Given the points $A(2a, a)$ and $B(2b, b)$ find the coordinates of the point $M$ such that $\vec{AM} = 3 \vec{MB}$.

Question

Consider the points:

$$A(2a, a) \hspace{2cm} B(2b, b)$$

with $a \ne b$ and $a, b \in \mathbb{R}$. Find the point $M(x, y)$ such that $\vec{AM} = 3 \vec{MB}$.

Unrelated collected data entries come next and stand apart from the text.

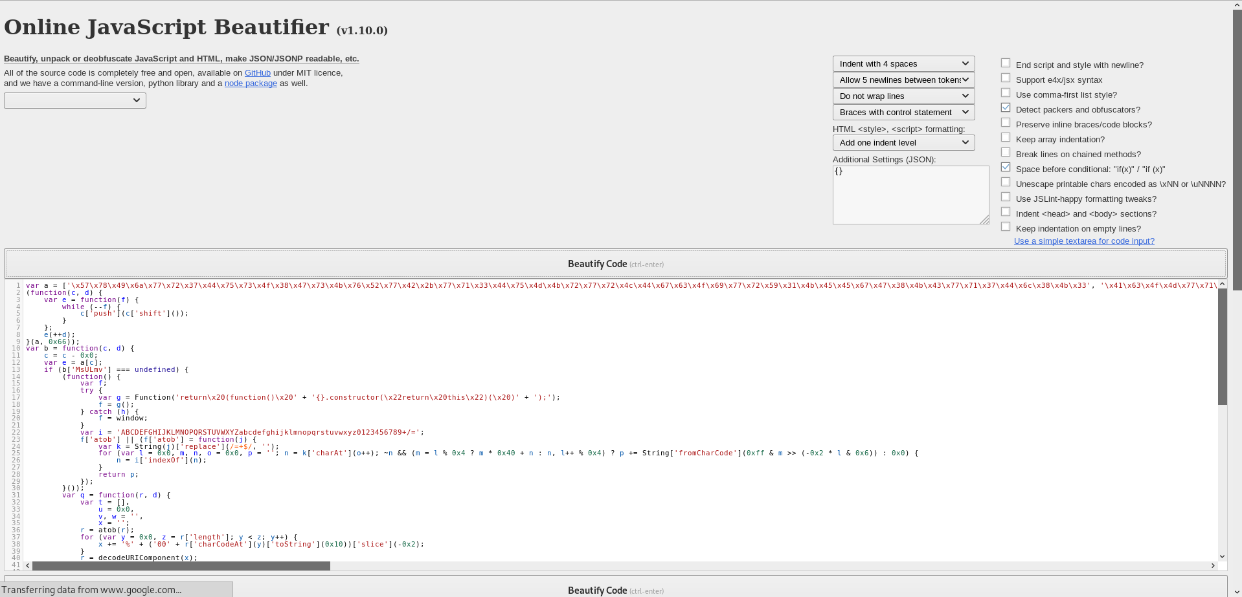Expand Do not wrap lines dropdown

pos(903,96)

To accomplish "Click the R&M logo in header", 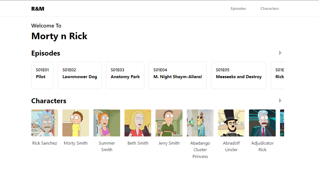I will (x=38, y=9).
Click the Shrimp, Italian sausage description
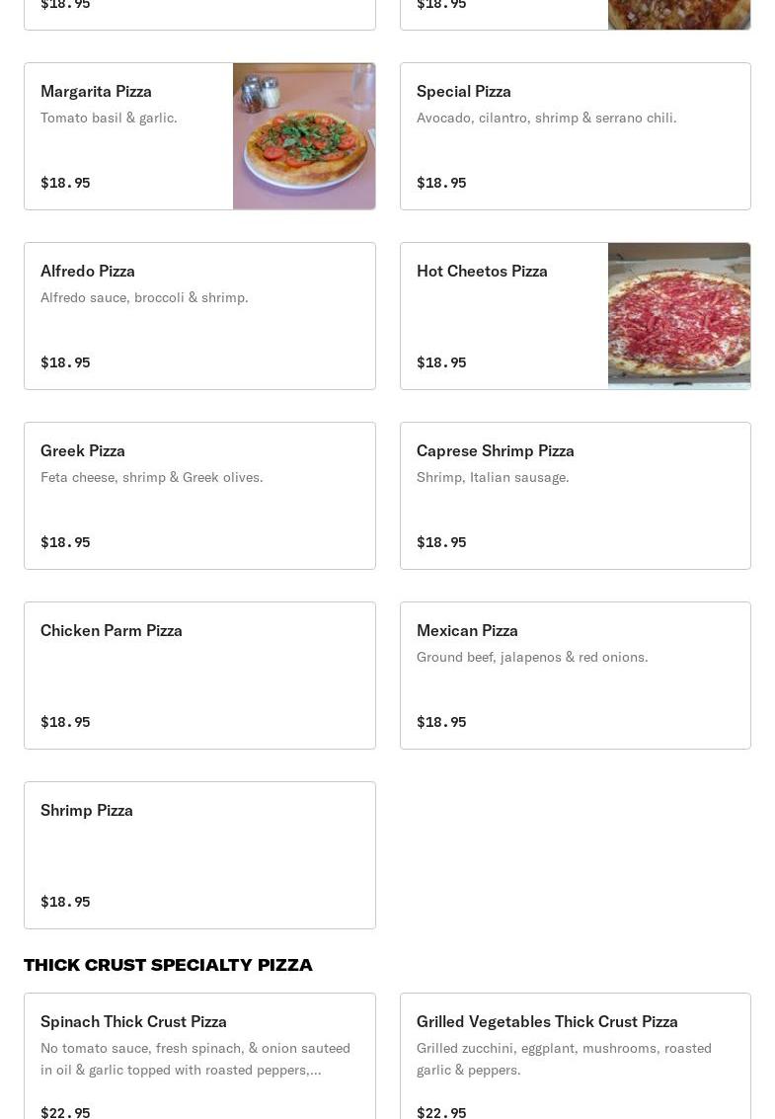This screenshot has width=775, height=1119. pos(493,477)
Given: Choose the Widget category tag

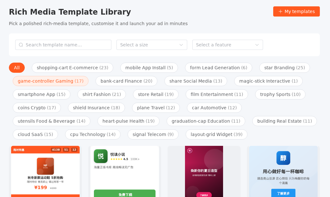Looking at the screenshot, I should [216, 134].
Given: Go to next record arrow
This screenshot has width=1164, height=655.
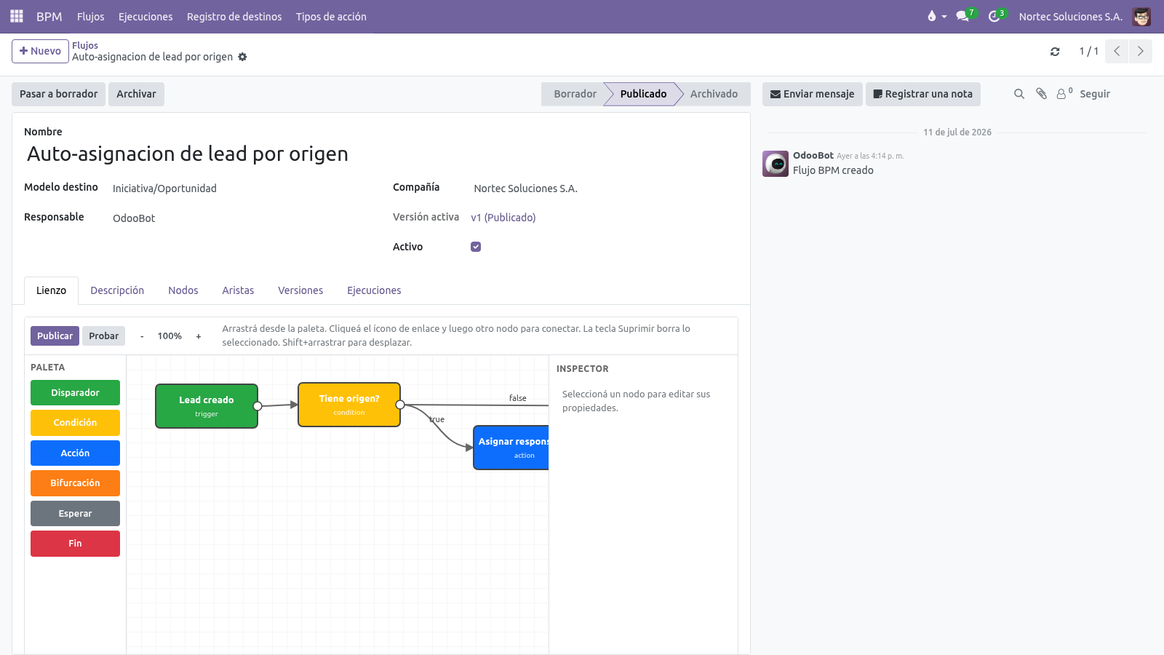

First thing I tried was to plot everything we know so far. Here's what the graph looks like with $a = 2$ and $b = 4$:

So it's clear that what I have to do is find the point $M(x, y)$ on the segment $[AB]$ such that we have $\vec{AM} = 3 \vec{MB}$. I thought that an interactive graph would be helpful to see how thing move around, so here it is.

What I did first was create the vectors

$$\vec{OA} = \begin{pmatrix} 2a \\ a \end{pmatrix} \hspace{2cm} \vec{OB} = \begin{pmatrix} 2b \\ b \end{pmatrix}$$

Then I got the vector $\vec{AB}$:

$$\vec{AB} = \vec{OB} - \vec{OA} = \begin{pmatrix} 2(b - a) \\ b - a \end{pmatrix}$$

Now since we need $\vec{AM} = 3\vec{MB}$ that means that the point $\vec{AM}$ is situated at three quarters length of the whole vector $\vec{AB}$. So since we now have the vector $\vec{AB}$ we just need to shorten this vector, while keeping its direction. So I created the matrix:

$$X = \begin{pmatrix} \dfrac{3}{4} & 0 \\ 0 & \dfrac{3}{4} \end{pmatrix}$$

The matrix $X$ squishes each vector to three quarters of its length.

So now we have:

$$\vec{AM} = X \cdot \vec{AB} = \begin{pmatrix} \dfrac{3}{4} & 0 \\ 0 & \dfrac{3}{4} \end{pmatrix} \begin{pmatrix} 2(b - a) \\ b - a \end{pmatrix} = \begin{pmatrix} \dfrac{3(b - a)}{2} \\ \dfrac{3(b - a)}{4} \end{pmatrix}$$

So we can now find the coordinates of $M$.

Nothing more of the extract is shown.